Re: Getting empty callchain from perf_callchain_kernel()
From: Josh Poimboeuf
Date: Wed Jun 12 2019 - 10:54:51 EST
On Wed, Jun 12, 2019 at 10:54:23AM +0200, Peter Zijlstra wrote:
> On Tue, Jun 11, 2019 at 10:05:01PM -0500, Josh Poimboeuf wrote:
> > On Fri, May 24, 2019 at 10:53:19AM +0200, Peter Zijlstra wrote:
> > > > For ORC, I'm thinking we may be able to just require that all generated
> > > > code (BPF and others) always use frame pointers. Then when ORC doesn't
> > > > recognize a code address, it could try using the frame pointer as a
> > > > fallback.
> > >
> > > Yes, this seems like a sensible approach. We'd also have to audit the
> > > ftrace and kprobe trampolines, IIRC they only do framepointer setup for
> > > CONFIG_FRAME_POINTER currently, which should be easy to fix (after the
> > > patches I have to fix the FP generation in the first place:
> > >
> > > https://git.kernel.org/pub/scm/linux/kernel/git/peterz/queue.git/log/?h=x86/wip
> > Right now, ftrace has a special hook in the ORC unwinder
> > (orc_ftrace_find). It would be great if we could get rid of that in
> > favor of the "always use frame pointers" approach. I'll hold off on
> > doing the kpatch/kprobe trampoline conversions in my patches since it
> > would conflict with yours.
> > Though, hm, because of pt_regs I guess ORC would need to be able to
> > decode an encoded frame pointer? I was hoping we could leave those
> > encoded frame pointers behind in CONFIG_FRAME_POINTER-land forever...
> Ah, I see.. could a similar approach work for the kprobe trampolines
If you mean requiring that kprobes trampolines always use frame
pointers, I think it should work.
> > Here are my latest BPF unwinder patches in case anybody wants a sneak
> > peek:
> > https://git.kernel.org/pub/scm/linux/kernel/git/jpoimboe/linux.git/log/?h=bpf-orc-fix
> On a quick read-through, that looks good to me.
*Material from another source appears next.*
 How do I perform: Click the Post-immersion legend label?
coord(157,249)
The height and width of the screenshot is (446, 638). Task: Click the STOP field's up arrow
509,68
A minor nit:
> /* mov dst_reg, %r11 */
> EMIT_mov(dst_reg, AUX_REG);
> The disparity between %r11 and AUX_REG is jarring. I understand the
> whole bpf register mapping thing, but it is just weird when reading
True, but there are several cases where the r11 is hard-coded in the
instruction encoding itself, like:
/* mov imm32, %r11 */
EMIT3_off32(0x49, 0xC7, 0xC3, imm32);
If the code were more decoupled, like if it had helpers where you could
always just pass AUX_REG, and the code never had to know what the value
of AUX_REG is, then using "AUX_REG" in the comments would make sense.
But since there are inconsistencies, with hard-coded register mapping
knowledge in many places, I find it easier to follow what's going on
when the specific register name is always shown in the comments.
> Other than that, the same note as before, the 32bit JIT still seems
> buggered, but I'm not sure you (or anybody else) cares enough about that
> to fix it though. It seems to use ebp as its own frame pointer, which
> completely defeats an unwinder.
I'm still trying to decide if I care about 32-bit. It does indeed use
ebp everywhere. But I'm not sure if I want to poke the beehive... Also
factoring into the equation is the fact that I'll be on PTO next week
:-) If I have time in the next couple days then I may take a look.